» WHAT THE TASK ASKS:
Once the line with "Screen dimensions: 553x476" is found in the entries below, print it and each following line exactly, stopping after the line with "You are a computer-use agent. The"; print nothing else.
(SUPPLIED ENTRIES Opens)
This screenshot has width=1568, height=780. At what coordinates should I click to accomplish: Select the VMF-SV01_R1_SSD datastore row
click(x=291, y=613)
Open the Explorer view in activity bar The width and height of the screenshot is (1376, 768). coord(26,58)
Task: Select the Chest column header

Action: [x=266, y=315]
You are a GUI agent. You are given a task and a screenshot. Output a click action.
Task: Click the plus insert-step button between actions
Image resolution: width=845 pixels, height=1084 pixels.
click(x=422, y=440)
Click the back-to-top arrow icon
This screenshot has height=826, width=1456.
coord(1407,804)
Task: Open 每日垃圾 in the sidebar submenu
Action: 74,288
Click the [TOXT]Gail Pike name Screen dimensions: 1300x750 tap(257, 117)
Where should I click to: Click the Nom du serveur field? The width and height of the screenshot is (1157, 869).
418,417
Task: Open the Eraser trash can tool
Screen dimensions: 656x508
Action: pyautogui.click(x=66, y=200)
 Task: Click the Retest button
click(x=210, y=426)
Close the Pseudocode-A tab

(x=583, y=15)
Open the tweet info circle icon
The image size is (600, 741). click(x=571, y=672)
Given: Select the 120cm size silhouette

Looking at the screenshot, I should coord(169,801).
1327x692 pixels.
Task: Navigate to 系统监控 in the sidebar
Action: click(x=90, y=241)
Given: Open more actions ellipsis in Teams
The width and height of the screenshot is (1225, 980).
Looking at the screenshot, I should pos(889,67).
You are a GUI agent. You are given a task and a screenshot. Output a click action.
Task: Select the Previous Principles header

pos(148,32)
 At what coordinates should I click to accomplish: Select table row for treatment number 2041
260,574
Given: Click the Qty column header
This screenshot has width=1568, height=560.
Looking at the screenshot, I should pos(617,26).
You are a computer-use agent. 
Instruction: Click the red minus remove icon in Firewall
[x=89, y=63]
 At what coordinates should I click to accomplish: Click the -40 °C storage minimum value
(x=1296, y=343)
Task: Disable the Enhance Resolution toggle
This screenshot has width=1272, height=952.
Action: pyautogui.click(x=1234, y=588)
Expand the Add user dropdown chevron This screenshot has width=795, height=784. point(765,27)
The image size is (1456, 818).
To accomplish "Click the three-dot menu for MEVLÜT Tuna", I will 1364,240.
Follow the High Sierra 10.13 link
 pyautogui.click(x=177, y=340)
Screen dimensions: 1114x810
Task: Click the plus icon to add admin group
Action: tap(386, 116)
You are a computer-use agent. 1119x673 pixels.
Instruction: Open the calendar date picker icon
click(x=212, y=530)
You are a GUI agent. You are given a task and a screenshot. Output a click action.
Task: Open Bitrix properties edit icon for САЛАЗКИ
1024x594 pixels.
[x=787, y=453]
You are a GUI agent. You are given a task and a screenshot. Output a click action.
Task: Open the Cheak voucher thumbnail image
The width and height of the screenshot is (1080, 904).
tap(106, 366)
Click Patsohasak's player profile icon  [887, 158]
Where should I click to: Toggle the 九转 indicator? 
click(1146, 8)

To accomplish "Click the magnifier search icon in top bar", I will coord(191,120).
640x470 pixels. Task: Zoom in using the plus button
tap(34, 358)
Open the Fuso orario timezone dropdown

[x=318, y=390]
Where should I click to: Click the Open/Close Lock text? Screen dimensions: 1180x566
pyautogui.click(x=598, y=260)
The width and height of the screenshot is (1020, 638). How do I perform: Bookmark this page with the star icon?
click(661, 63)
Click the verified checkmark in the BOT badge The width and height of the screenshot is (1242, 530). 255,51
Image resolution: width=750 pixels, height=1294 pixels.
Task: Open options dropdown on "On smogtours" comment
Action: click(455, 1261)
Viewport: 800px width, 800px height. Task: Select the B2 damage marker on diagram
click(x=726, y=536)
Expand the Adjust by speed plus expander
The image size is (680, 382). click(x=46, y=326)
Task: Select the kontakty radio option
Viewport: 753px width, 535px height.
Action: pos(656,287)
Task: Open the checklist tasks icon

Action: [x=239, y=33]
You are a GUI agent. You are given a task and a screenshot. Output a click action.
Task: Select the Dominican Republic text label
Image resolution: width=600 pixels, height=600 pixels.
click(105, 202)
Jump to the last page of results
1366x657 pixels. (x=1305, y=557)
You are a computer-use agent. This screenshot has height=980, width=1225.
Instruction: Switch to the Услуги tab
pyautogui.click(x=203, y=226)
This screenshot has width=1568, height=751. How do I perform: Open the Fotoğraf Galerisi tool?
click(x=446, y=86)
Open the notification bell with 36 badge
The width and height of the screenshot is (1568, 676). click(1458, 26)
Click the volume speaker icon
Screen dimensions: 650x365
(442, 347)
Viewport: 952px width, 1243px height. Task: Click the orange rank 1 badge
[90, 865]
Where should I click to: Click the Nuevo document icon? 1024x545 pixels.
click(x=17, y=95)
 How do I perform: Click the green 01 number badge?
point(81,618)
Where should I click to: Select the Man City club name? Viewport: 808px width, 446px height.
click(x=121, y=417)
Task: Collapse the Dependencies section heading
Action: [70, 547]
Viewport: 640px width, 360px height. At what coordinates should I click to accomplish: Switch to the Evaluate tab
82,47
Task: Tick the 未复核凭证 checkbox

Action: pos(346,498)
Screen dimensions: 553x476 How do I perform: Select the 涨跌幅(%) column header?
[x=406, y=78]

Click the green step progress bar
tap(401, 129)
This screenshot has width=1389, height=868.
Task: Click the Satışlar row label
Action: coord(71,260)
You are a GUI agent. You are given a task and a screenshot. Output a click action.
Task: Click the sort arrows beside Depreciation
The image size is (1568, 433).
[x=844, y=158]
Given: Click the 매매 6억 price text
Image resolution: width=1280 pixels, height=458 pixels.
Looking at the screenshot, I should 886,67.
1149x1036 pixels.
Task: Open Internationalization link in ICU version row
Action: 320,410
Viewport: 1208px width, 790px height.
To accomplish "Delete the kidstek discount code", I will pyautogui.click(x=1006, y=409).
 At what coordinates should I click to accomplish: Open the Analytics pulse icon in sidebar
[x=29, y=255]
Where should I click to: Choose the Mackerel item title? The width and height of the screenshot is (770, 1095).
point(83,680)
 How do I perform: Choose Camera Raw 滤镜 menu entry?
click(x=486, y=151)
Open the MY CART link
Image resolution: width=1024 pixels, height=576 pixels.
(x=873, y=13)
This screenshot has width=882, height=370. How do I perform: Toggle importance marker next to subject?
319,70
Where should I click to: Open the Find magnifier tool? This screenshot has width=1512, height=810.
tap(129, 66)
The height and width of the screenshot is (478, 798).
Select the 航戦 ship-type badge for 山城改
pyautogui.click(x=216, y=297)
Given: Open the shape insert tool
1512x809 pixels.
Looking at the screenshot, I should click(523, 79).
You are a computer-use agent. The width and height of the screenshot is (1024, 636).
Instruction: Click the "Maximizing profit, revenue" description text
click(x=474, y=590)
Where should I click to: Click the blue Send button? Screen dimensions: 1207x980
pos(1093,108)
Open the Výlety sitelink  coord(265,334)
(SUPPLIED ENTRIES Closes)
» SOLUTION FOR THIS TASK:
Screen dimensions: 553x476 How do I perform: Select the 涨跌幅(%) column header?
[x=406, y=78]

Click the green step progress bar
tap(401, 129)
This screenshot has width=1389, height=868.
Task: Click the Satışlar row label
Action: coord(71,260)
You are a GUI agent. You are given a task and a screenshot. Output a click action.
Task: Click the sort arrows beside Depreciation
The image size is (1568, 433).
[x=844, y=158]
Given: Click the 매매 6억 price text
Image resolution: width=1280 pixels, height=458 pixels.
Looking at the screenshot, I should 886,67.
1149x1036 pixels.
Task: Open Internationalization link in ICU version row
Action: 320,410
Viewport: 1208px width, 790px height.
To accomplish "Delete the kidstek discount code", I will pyautogui.click(x=1006, y=409).
 At what coordinates should I click to accomplish: Open the Analytics pulse icon in sidebar
[x=29, y=255]
Where should I click to: Choose the Mackerel item title? The width and height of the screenshot is (770, 1095).
point(83,680)
 How do I perform: Choose Camera Raw 滤镜 menu entry?
click(x=486, y=151)
Open the MY CART link
Image resolution: width=1024 pixels, height=576 pixels.
(x=873, y=13)
This screenshot has width=882, height=370. How do I perform: Toggle importance marker next to subject?
319,70
Where should I click to: Open the Find magnifier tool? This screenshot has width=1512, height=810.
tap(129, 66)
The height and width of the screenshot is (478, 798).
Select the 航戦 ship-type badge for 山城改
pyautogui.click(x=216, y=297)
Given: Open the shape insert tool
1512x809 pixels.
Looking at the screenshot, I should click(523, 79).
You are a computer-use agent. The width and height of the screenshot is (1024, 636).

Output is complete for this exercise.